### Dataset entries
········

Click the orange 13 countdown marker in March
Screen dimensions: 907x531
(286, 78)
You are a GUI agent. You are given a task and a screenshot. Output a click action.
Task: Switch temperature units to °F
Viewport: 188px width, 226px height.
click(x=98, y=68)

········

### Task prompt
Having read the entries, repeat them all exactly.

### Exercise solution
Click the orange 13 countdown marker in March
Screen dimensions: 907x531
(286, 78)
You are a GUI agent. You are given a task and a screenshot. Output a click action.
Task: Switch temperature units to °F
Viewport: 188px width, 226px height.
click(x=98, y=68)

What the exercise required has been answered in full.